Na petição, o MPPB sustenta que a permanência de homenagens ligadas ao período afronta princípios como memória, verdade, justiça e dignidade da pessoa humana. O órgão argumenta também que a intervenção do Judiciário é possível em razão do envolvimento de direitos coletivos e difusos.
A Prefeitura e a Câmara, em defesas apresentadas separadamente nos autos, afirmaram que as denominações dos logradouros integram a identidade histórica e cultural da capital paraibana. Ambos os poderes defenderam ainda que a fixação de nomes de ruas e bairros é prerrogativa do Executivo e do Legislativo municipais.
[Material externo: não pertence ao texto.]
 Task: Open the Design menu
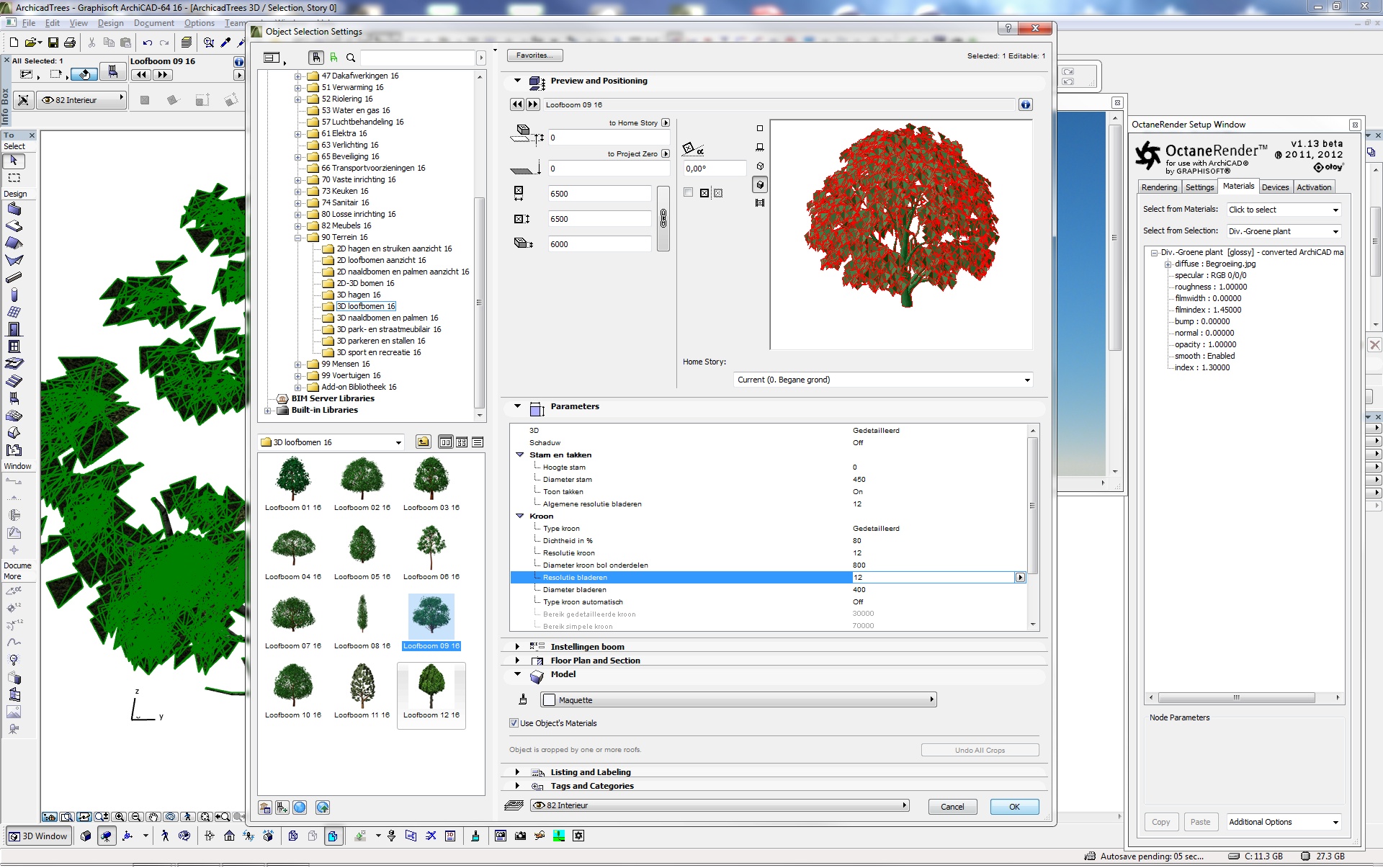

Embora as manifestações de defesa tenham sido protocoladas em peças distintas, os argumentos das instituições municipais coincidem nos pontos centrais.
Em resposta, o Ministério Público rechaçou as justificativas e reforçou que a preservação de referências ao regime militar não deve se sobrepor ao dever de promover reparação histórica.
O caso está na fase de contestação, depois da apresentação das defesas pela Prefeitura e pela Câmara de João Pessoa.
Dados da Comissão Nacional da Verdade, citados na ação, indicam que 434 pessoas foram mortas ou desapareceram durante o período militar no Brasil, dos quais apenas 33 corpos foram localizados.
O regime iniciado em 1964 se estendeu até 1985 e teve episódios como o fechamento do Congresso Nacional, perseguições políticas, prática de tortura e restrições a liberdades civis.
O andamento do processo dependerá das próximas diligências previstas no calendário judicial, com decisões a serem tomadas conforme os trâmites do caso.